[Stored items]

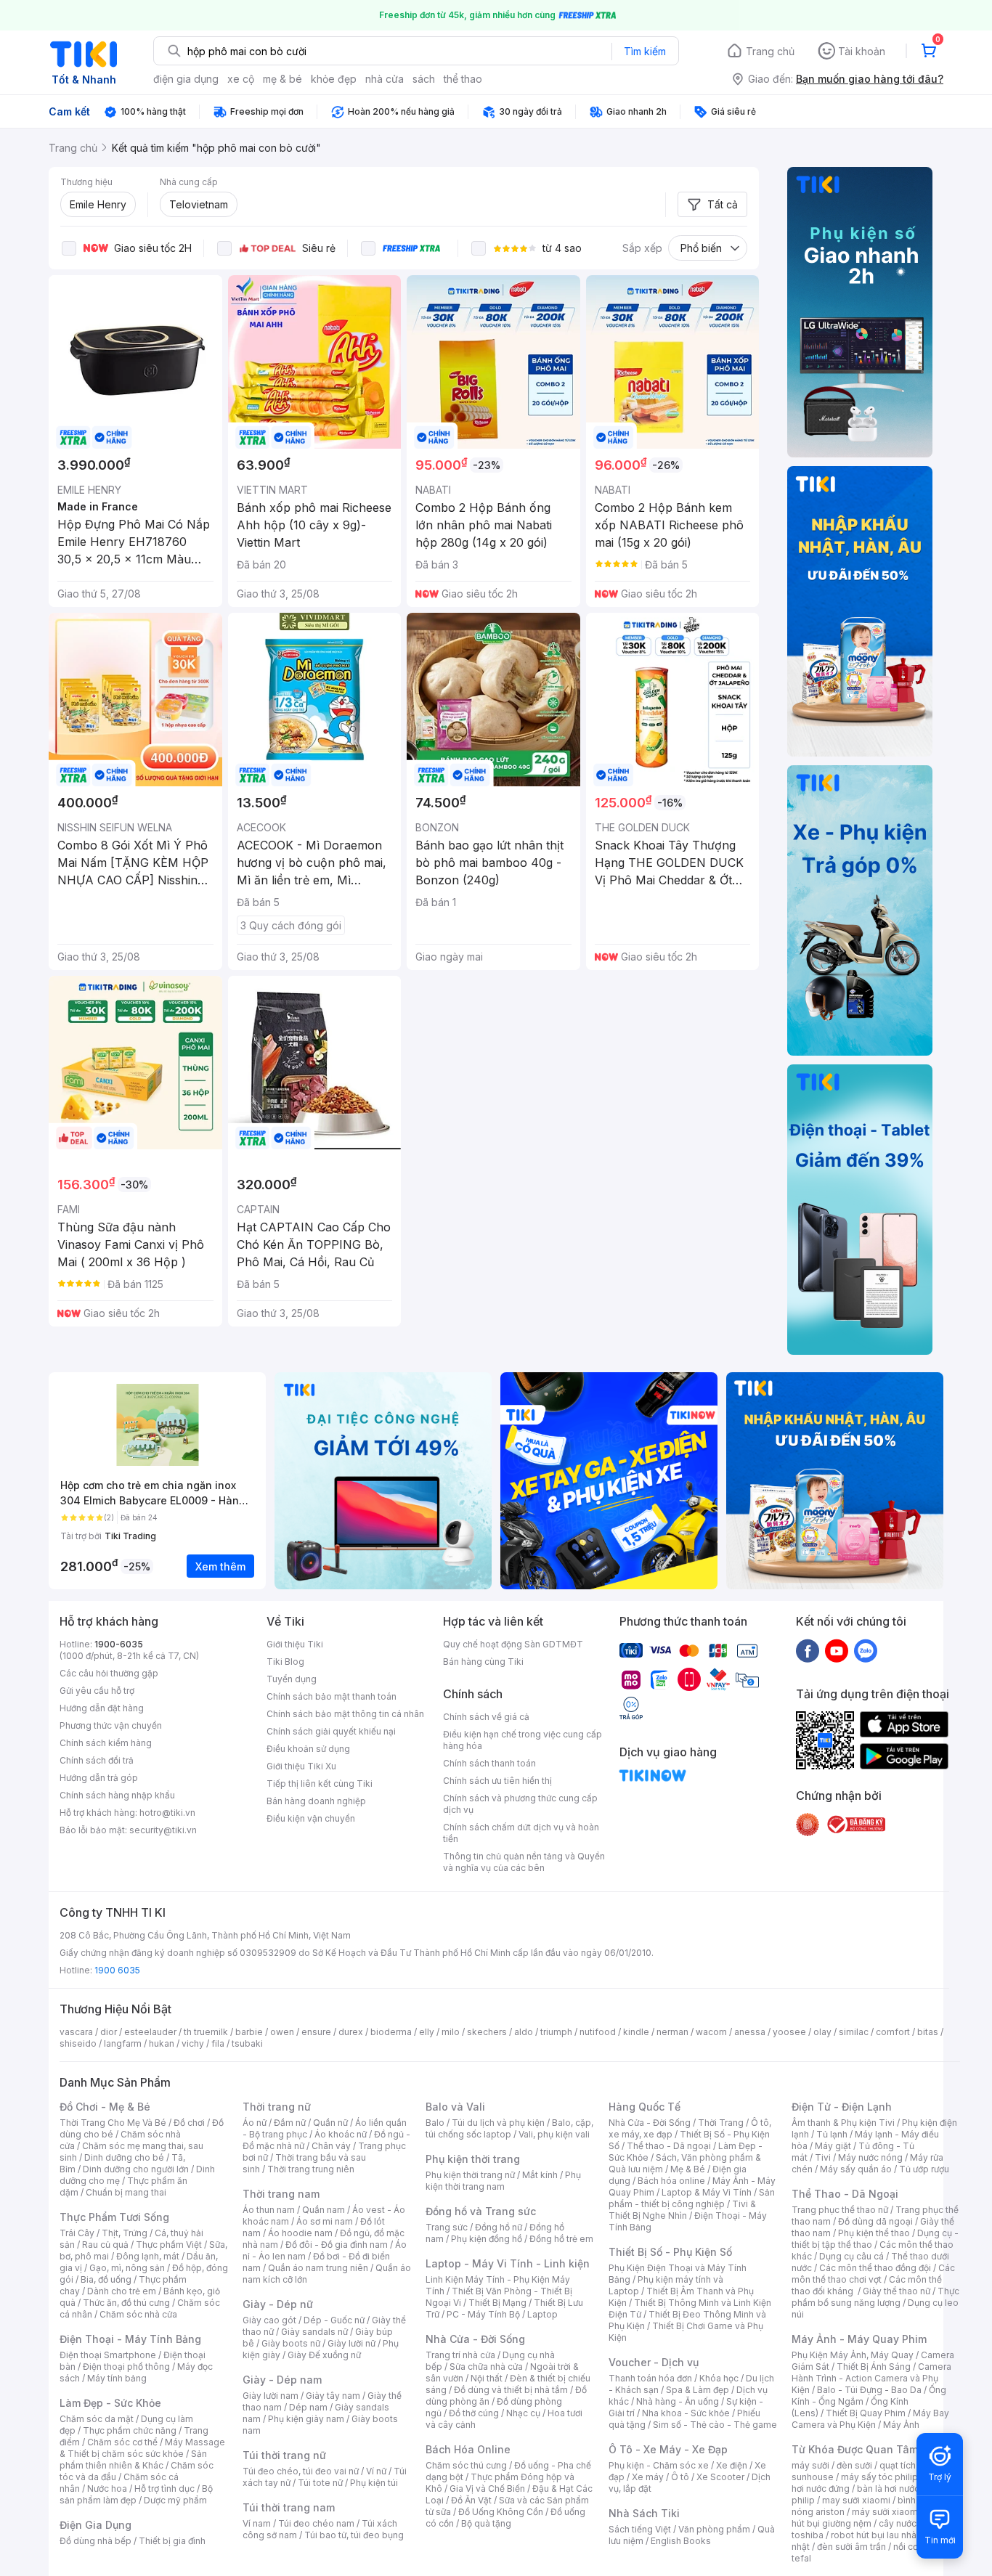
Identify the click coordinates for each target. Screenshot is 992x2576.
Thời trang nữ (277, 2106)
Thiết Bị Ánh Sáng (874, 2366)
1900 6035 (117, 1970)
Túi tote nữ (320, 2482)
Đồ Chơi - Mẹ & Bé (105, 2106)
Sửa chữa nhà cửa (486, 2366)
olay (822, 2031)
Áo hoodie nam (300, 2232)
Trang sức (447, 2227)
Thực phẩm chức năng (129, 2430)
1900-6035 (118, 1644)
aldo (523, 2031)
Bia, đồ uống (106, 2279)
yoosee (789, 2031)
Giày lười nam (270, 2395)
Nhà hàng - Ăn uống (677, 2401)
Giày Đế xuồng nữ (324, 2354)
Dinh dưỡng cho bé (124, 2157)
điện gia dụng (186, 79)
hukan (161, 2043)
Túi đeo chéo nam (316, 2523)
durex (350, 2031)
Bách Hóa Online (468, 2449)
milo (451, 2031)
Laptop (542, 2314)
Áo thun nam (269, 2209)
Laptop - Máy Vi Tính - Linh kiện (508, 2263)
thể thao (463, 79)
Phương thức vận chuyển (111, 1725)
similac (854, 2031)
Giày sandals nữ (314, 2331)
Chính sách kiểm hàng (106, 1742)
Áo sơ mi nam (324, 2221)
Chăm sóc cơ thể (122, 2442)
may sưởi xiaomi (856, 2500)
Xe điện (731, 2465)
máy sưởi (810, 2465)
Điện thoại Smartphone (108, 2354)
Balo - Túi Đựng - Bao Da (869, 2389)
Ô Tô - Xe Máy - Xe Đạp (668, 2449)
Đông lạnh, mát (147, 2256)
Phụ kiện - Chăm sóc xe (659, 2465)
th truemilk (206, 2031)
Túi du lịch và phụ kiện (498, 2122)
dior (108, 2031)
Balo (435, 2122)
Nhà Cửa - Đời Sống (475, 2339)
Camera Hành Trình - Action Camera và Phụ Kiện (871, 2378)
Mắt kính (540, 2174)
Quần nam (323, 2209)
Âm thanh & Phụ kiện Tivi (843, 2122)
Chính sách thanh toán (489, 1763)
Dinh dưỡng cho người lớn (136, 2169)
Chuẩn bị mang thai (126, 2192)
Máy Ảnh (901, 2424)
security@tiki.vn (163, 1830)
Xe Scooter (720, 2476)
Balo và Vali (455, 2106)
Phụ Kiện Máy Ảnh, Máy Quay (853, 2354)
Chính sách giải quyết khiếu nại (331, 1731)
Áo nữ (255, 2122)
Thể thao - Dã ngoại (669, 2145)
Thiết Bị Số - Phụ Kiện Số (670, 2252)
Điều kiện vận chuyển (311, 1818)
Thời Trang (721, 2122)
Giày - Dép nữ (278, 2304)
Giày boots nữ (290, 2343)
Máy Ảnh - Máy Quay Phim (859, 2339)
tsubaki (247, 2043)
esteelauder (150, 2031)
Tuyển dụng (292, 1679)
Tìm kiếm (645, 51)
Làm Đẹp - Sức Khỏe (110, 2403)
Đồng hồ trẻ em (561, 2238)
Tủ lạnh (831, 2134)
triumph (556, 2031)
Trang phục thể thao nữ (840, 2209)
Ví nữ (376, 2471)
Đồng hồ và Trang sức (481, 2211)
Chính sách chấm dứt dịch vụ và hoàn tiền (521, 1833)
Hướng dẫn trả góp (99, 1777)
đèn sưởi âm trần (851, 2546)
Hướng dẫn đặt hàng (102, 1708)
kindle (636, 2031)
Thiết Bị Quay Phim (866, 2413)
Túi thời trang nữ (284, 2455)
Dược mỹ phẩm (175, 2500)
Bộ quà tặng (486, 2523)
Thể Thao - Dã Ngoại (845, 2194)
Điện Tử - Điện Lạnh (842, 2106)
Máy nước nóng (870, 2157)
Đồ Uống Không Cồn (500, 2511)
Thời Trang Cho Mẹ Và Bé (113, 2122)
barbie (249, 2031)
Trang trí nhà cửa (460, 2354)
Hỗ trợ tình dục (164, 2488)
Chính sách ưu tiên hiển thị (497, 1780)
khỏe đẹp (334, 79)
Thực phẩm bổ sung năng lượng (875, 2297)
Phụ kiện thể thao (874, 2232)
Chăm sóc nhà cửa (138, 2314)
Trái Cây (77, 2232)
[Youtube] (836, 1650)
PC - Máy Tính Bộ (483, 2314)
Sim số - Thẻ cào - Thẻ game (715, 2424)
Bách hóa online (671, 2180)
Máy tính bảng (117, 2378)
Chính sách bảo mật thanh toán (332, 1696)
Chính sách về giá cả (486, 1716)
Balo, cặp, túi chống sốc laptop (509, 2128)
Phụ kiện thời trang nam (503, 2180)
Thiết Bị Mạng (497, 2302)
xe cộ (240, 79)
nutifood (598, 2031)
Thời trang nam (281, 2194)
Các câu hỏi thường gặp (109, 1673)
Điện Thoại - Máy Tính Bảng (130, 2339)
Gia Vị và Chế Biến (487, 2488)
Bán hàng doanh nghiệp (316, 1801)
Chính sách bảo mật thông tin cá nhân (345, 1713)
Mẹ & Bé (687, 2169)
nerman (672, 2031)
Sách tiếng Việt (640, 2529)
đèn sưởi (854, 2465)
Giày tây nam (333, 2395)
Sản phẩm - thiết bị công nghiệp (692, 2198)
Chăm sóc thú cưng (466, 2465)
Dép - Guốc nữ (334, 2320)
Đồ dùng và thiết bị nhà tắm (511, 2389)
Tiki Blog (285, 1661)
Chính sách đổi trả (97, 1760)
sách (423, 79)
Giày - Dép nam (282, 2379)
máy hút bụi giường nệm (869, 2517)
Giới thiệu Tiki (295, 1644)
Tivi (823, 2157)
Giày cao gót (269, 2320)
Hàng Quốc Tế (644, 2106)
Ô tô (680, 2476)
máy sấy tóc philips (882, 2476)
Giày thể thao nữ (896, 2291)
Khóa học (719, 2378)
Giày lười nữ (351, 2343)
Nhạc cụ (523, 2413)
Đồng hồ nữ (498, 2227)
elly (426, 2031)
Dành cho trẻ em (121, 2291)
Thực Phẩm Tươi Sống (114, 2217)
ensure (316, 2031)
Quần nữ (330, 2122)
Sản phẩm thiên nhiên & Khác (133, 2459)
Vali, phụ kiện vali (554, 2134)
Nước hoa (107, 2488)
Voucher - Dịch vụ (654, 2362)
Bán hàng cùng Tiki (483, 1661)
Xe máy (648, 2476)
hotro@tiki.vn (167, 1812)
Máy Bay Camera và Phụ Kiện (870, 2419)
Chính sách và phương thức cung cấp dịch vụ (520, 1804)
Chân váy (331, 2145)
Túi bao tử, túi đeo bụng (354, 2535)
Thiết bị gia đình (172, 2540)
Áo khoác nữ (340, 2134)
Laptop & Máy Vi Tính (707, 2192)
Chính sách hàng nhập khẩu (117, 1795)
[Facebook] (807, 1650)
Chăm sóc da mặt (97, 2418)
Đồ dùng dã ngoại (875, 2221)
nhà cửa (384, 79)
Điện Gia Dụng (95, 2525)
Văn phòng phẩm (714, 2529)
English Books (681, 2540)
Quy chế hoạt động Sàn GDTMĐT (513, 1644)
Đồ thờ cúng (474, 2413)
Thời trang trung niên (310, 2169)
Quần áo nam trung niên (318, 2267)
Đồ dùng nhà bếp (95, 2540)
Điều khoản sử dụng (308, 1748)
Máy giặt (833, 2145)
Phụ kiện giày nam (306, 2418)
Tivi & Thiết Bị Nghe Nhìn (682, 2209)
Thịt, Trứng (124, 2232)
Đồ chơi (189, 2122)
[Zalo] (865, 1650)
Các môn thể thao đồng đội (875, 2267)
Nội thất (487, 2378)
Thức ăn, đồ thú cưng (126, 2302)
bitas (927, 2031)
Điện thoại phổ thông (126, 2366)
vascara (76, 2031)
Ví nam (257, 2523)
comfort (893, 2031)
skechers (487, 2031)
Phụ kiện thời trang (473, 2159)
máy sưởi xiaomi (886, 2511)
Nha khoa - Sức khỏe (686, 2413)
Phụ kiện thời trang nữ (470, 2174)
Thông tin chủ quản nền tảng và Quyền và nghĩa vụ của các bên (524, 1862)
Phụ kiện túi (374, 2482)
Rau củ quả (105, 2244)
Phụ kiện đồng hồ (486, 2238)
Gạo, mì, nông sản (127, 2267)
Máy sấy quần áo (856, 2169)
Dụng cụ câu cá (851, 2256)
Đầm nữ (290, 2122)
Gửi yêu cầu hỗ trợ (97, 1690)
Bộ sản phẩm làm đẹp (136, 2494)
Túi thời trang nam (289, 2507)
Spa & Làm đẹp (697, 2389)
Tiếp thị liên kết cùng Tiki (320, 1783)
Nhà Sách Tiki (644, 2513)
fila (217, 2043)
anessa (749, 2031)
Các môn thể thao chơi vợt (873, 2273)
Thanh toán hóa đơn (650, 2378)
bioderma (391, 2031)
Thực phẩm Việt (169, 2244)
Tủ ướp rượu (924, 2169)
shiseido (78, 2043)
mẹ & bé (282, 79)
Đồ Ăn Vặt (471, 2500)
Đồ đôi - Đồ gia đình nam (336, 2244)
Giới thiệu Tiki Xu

[EXERCISE GOAL] Using the entries above, give back exactly the line containing "Bách hóa online (671, 2180)", the line containing "Điện Thoại - Máy Tính Bảng (130, 2339)", and every line between them, and nothing else.

[RESPONSE BOX]
Bách hóa online (671, 2180)
Máy tính bảng (117, 2378)
Chính sách bảo mật thanh toán (332, 1696)
Chính sách về giá cả (486, 1716)
Balo, cặp, túi chống sốc laptop (509, 2128)
Phụ kiện thời trang nam (503, 2180)
Thiết Bị Mạng (497, 2302)
xe cộ (240, 79)
nutifood (598, 2031)
Thời trang nam (281, 2194)
Các câu hỏi thường gặp (109, 1673)
Điện Thoại - Máy Tính Bảng (130, 2339)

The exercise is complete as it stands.